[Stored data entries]
++++++++++
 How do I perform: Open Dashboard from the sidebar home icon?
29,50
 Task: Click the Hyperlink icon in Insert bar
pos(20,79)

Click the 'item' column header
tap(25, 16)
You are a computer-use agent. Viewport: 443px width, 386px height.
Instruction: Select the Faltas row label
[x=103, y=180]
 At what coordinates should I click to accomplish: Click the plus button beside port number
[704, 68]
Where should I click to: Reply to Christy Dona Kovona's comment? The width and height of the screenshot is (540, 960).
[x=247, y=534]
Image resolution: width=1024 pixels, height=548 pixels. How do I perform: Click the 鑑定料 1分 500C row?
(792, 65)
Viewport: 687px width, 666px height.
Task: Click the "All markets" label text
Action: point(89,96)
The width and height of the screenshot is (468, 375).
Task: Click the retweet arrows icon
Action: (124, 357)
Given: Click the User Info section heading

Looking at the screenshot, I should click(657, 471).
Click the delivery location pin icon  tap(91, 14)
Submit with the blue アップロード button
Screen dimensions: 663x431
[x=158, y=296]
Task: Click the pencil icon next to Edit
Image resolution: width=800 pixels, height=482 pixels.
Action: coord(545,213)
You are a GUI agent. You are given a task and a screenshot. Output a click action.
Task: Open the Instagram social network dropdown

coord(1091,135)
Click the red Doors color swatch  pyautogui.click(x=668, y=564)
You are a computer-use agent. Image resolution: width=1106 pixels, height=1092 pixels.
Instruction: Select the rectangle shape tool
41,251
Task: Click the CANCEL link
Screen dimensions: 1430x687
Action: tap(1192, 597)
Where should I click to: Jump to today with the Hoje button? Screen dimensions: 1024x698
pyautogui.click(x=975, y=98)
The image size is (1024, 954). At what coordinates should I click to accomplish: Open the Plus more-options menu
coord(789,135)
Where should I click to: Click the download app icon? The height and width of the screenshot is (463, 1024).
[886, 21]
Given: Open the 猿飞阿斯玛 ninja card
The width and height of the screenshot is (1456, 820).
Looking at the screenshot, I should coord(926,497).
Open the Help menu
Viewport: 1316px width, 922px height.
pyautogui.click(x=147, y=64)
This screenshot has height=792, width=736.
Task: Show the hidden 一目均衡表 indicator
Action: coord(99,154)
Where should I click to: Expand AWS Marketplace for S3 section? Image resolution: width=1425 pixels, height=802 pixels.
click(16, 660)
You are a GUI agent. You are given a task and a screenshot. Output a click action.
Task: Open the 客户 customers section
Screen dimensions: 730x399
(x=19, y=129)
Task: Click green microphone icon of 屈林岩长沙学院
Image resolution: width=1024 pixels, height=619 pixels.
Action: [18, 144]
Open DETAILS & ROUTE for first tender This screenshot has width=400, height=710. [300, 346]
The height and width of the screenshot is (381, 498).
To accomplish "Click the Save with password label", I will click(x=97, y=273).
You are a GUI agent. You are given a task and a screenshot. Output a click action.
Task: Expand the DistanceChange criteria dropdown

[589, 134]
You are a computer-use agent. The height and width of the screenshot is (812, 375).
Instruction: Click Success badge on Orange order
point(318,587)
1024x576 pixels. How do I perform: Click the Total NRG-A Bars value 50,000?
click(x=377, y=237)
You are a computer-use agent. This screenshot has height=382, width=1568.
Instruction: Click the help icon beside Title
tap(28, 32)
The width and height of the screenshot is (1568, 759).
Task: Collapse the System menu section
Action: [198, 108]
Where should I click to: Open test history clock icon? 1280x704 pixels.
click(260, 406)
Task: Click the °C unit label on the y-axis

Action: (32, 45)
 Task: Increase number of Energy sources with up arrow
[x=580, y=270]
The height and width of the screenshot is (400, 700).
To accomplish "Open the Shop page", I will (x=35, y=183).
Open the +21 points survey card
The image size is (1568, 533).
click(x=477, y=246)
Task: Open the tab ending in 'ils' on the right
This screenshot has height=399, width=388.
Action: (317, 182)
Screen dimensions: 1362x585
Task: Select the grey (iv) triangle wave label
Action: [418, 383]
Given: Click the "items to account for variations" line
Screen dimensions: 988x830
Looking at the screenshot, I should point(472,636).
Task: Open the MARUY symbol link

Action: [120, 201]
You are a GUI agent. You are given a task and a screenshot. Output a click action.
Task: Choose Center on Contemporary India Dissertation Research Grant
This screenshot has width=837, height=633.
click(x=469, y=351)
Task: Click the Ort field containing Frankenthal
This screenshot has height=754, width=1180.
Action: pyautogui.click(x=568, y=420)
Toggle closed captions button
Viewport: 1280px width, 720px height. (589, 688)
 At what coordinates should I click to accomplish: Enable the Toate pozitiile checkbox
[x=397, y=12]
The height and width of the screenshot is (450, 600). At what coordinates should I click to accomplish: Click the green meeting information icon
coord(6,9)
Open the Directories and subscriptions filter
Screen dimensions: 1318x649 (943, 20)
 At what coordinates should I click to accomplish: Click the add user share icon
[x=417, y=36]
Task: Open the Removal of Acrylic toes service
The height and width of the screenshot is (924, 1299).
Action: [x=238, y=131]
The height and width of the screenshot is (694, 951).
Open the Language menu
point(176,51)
++++++++++
- [Task goal]: Output the data exactly, so that every line matches the original.

- [Exercise answer]:
 How do I perform: Open Dashboard from the sidebar home icon?
29,50
 Task: Click the Hyperlink icon in Insert bar
pos(20,79)

Click the 'item' column header
tap(25, 16)
You are a computer-use agent. Viewport: 443px width, 386px height.
Instruction: Select the Faltas row label
[x=103, y=180]
 At what coordinates should I click to accomplish: Click the plus button beside port number
[704, 68]
Where should I click to: Reply to Christy Dona Kovona's comment? The width and height of the screenshot is (540, 960).
[x=247, y=534]
Image resolution: width=1024 pixels, height=548 pixels. How do I perform: Click the 鑑定料 1分 500C row?
(792, 65)
Viewport: 687px width, 666px height.
Task: Click the "All markets" label text
Action: point(89,96)
The width and height of the screenshot is (468, 375).
Task: Click the retweet arrows icon
Action: (124, 357)
Given: Click the User Info section heading

Looking at the screenshot, I should click(657, 471).
Click the delivery location pin icon  tap(91, 14)
Submit with the blue アップロード button
Screen dimensions: 663x431
[x=158, y=296]
Task: Click the pencil icon next to Edit
Image resolution: width=800 pixels, height=482 pixels.
Action: coord(545,213)
You are a GUI agent. You are given a task and a screenshot. Output a click action.
Task: Open the Instagram social network dropdown

coord(1091,135)
Click the red Doors color swatch  pyautogui.click(x=668, y=564)
You are a computer-use agent. Image resolution: width=1106 pixels, height=1092 pixels.
Instruction: Select the rectangle shape tool
41,251
Task: Click the CANCEL link
Screen dimensions: 1430x687
Action: tap(1192, 597)
Where should I click to: Jump to today with the Hoje button? Screen dimensions: 1024x698
pyautogui.click(x=975, y=98)
The image size is (1024, 954). At what coordinates should I click to accomplish: Open the Plus more-options menu
coord(789,135)
Where should I click to: Click the download app icon? The height and width of the screenshot is (463, 1024).
[886, 21]
Given: Open the 猿飞阿斯玛 ninja card
The width and height of the screenshot is (1456, 820).
Looking at the screenshot, I should coord(926,497).
Open the Help menu
Viewport: 1316px width, 922px height.
pyautogui.click(x=147, y=64)
This screenshot has height=792, width=736.
Task: Show the hidden 一目均衡表 indicator
Action: coord(99,154)
Where should I click to: Expand AWS Marketplace for S3 section? Image resolution: width=1425 pixels, height=802 pixels.
click(16, 660)
You are a GUI agent. You are given a task and a screenshot. Output a click action.
Task: Open the 客户 customers section
Screen dimensions: 730x399
(x=19, y=129)
Task: Click green microphone icon of 屈林岩长沙学院
Image resolution: width=1024 pixels, height=619 pixels.
Action: [18, 144]
Open DETAILS & ROUTE for first tender This screenshot has width=400, height=710. [300, 346]
The height and width of the screenshot is (381, 498).
To accomplish "Click the Save with password label", I will click(x=97, y=273).
You are a GUI agent. You are given a task and a screenshot. Output a click action.
Task: Expand the DistanceChange criteria dropdown

[589, 134]
You are a computer-use agent. The height and width of the screenshot is (812, 375).
Instruction: Click Success badge on Orange order
point(318,587)
1024x576 pixels. How do I perform: Click the Total NRG-A Bars value 50,000?
click(x=377, y=237)
You are a computer-use agent. This screenshot has height=382, width=1568.
Instruction: Click the help icon beside Title
tap(28, 32)
The width and height of the screenshot is (1568, 759).
Task: Collapse the System menu section
Action: [198, 108]
Where should I click to: Open test history clock icon? 1280x704 pixels.
click(260, 406)
Task: Click the °C unit label on the y-axis

Action: (32, 45)
 Task: Increase number of Energy sources with up arrow
[x=580, y=270]
The height and width of the screenshot is (400, 700).
To accomplish "Open the Shop page", I will (x=35, y=183).
Open the +21 points survey card
The image size is (1568, 533).
click(x=477, y=246)
Task: Open the tab ending in 'ils' on the right
This screenshot has height=399, width=388.
Action: (317, 182)
Screen dimensions: 1362x585
Task: Select the grey (iv) triangle wave label
Action: [418, 383]
Given: Click the "items to account for variations" line
Screen dimensions: 988x830
Looking at the screenshot, I should point(472,636).
Task: Open the MARUY symbol link

Action: [120, 201]
You are a GUI agent. You are given a task and a screenshot. Output a click action.
Task: Choose Center on Contemporary India Dissertation Research Grant
This screenshot has width=837, height=633.
click(x=469, y=351)
Task: Click the Ort field containing Frankenthal
This screenshot has height=754, width=1180.
Action: pyautogui.click(x=568, y=420)
Toggle closed captions button
Viewport: 1280px width, 720px height. (589, 688)
 At what coordinates should I click to accomplish: Enable the Toate pozitiile checkbox
[x=397, y=12]
The height and width of the screenshot is (450, 600). At what coordinates should I click to accomplish: Click the green meeting information icon
coord(6,9)
Open the Directories and subscriptions filter
Screen dimensions: 1318x649 (943, 20)
 At what coordinates should I click to accomplish: Click the add user share icon
[x=417, y=36]
Task: Open the Removal of Acrylic toes service
The height and width of the screenshot is (924, 1299).
Action: [x=238, y=131]
The height and width of the screenshot is (694, 951).
Open the Language menu
point(176,51)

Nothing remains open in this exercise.